@Real JQP Weighs in on Ned Stark, USAF Reform

Starting in March of 2013, the day after my retirement from active duty, I wrote a blog primarily focused on instigating debate within the ranks of the United States Air Force — first using my own name and later under the pseudonym John Q. Public (more about that later).

The objective of the blog was to get the service’s leaders to recognize the severity of its cultural rot, transparently acknowledge it, and to at least start changing course.

The tactics included mercilessly exposing things which had been rug-swept for too long, casting a light on internal corruption and power abuse, and the provision of original reporting together with analysis and opinion. The site, and its creator, were sharply and un-apologetically critical. It was the tonic I felt necessary at the time, and the passage of time has only made me more certain.

In 2017, having seen evidence the core objective was accomplished, I stopped writing for JQP. I saw Gen. David Goldfein’s leadership team beginning to earnestly engage in the right conversation with airmen and felt my role was to get out of the way and let that process happen.

JQP has since morphed into a different sort of site. An Air Force tabloid of sorts. No opinion, analysis, original reporting, or any discernible reform objective.

But in the wake of the original spiral of JQP, the voices of others have filled in the debate space it had occupied, bringing fresh perspectives to a vibrant and renewed intra-service debate consistent with the USAF’s tradition as a free-thinking contest of ideas.

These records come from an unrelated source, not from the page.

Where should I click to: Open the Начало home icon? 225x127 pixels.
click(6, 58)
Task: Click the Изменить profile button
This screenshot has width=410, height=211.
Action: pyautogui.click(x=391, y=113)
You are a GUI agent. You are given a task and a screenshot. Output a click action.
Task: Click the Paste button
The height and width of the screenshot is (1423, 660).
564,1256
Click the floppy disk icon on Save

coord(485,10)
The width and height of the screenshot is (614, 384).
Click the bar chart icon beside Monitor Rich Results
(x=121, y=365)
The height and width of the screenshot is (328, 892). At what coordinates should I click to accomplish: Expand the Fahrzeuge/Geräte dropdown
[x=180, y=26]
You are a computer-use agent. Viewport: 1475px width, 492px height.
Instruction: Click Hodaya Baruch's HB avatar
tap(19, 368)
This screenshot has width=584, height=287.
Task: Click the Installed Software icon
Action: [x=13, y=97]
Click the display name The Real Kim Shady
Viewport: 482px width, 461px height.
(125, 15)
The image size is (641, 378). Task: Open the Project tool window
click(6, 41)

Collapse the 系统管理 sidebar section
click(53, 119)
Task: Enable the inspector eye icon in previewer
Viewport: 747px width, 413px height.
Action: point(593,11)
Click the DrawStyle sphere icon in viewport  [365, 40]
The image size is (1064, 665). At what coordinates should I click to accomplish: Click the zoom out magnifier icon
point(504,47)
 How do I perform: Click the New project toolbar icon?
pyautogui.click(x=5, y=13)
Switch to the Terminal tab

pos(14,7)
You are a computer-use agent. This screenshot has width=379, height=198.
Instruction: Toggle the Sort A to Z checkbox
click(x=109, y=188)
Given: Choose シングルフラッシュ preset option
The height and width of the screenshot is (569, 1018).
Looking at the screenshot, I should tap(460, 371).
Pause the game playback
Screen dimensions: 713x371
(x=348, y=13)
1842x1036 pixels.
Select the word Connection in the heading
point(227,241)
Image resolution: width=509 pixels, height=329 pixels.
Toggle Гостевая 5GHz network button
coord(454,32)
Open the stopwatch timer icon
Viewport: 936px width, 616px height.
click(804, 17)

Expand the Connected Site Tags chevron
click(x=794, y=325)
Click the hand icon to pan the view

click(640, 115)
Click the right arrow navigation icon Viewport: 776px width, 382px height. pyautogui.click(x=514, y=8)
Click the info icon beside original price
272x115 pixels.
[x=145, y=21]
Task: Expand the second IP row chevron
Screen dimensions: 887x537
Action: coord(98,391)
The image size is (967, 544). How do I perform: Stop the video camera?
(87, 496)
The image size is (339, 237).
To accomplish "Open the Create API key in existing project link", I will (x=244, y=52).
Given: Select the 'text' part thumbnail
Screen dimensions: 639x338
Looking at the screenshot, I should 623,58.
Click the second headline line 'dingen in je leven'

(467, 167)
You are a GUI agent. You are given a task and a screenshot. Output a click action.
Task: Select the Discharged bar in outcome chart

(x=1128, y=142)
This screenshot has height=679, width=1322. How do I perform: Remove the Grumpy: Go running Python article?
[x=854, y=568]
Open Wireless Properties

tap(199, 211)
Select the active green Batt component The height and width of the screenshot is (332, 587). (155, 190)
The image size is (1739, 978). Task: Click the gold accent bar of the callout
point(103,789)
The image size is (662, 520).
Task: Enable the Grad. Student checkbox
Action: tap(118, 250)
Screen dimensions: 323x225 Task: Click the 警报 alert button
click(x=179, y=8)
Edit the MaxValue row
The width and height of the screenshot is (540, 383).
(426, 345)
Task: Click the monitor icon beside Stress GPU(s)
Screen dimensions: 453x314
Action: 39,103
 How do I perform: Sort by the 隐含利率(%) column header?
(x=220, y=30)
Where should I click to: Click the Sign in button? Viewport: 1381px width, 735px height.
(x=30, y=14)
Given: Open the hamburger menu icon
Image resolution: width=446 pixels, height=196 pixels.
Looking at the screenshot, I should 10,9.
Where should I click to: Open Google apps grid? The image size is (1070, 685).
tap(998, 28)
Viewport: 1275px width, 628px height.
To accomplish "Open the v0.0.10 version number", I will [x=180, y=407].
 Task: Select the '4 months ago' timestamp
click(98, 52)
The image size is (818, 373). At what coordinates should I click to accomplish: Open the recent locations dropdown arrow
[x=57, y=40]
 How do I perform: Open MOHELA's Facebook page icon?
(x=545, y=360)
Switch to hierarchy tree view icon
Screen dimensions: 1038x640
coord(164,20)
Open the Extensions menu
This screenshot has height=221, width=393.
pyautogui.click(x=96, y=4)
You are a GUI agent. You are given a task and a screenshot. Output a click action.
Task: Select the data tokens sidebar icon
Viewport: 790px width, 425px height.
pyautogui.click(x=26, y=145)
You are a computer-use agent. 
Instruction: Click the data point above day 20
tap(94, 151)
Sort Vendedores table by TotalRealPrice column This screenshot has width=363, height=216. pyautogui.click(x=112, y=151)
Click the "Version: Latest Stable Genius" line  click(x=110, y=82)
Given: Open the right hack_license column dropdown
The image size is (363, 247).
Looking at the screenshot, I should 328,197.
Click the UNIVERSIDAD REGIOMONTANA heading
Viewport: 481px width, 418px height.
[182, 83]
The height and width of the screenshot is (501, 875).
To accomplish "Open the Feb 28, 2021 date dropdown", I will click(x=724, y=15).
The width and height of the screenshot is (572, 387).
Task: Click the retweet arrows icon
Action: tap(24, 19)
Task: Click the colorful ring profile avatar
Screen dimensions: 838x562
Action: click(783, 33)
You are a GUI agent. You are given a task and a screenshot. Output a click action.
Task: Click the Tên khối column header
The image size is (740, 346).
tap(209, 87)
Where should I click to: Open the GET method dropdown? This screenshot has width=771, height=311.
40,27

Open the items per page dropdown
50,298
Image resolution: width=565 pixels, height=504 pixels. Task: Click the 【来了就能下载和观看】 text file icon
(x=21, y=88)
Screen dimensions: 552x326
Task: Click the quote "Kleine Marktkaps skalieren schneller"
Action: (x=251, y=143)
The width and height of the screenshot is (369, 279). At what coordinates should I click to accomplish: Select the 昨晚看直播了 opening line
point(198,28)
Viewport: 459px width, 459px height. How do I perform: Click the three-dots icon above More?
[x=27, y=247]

One such voice is that of Ned Stark, a pseudonymous would-be reformer whose essays on leader development began populating the pages of War on the Rocks around one year ago. The conceit of Stark’s contribution is that he’s had something controversial to say and feared for his career safety in saying it. Hence the choice of namesake corresponding to a Game of Thrones character cropped at the neck for failing to align with power.

But his input, which inspired healthy reflection and response across the officer corps, carried no such risk. Goldfein famously offered Stark a role on his direct staff to put some of his reform ideas into practice.

Earlier this week, Stark unmasked himself in a 49-minute podcast, exposing the actual identity of Jason “Chops” Lamb, an intelligence colonel with 24 years of impressive and varied service in the field, on staffs, and in the schoolhouse. I recognized Chops as a well-regarded thinker in the intel community and a fellow graduate of the School of Advanced Air and Space Studies … an insanely selective and rigorous graduate program which guards the flame of critical thinking in a service often inclined to extinguish it.

I listened to Lamb’s words in the podcast and found myself impressed but not surprised by his nimble mind and the depth of his deliberation on the issue of promotion reform.

But when Lamb was asked about those who paved the way for his contribution, he was less charitable and more simplistic than I would have expected.

Asked specifically about JQP (start at 35:00), Lamb encapsulated four years of my work with a few terse, topline views. He felt the blog was too negative, that it lost credibility, that people tuned out, and that it was more a “cautionary tale” about how not to go about reform — an implicit contrast with his own approach. Lamb implied that JQP was about throwing spears, which is destructive … while his genuine urge to “help” was much more constructive.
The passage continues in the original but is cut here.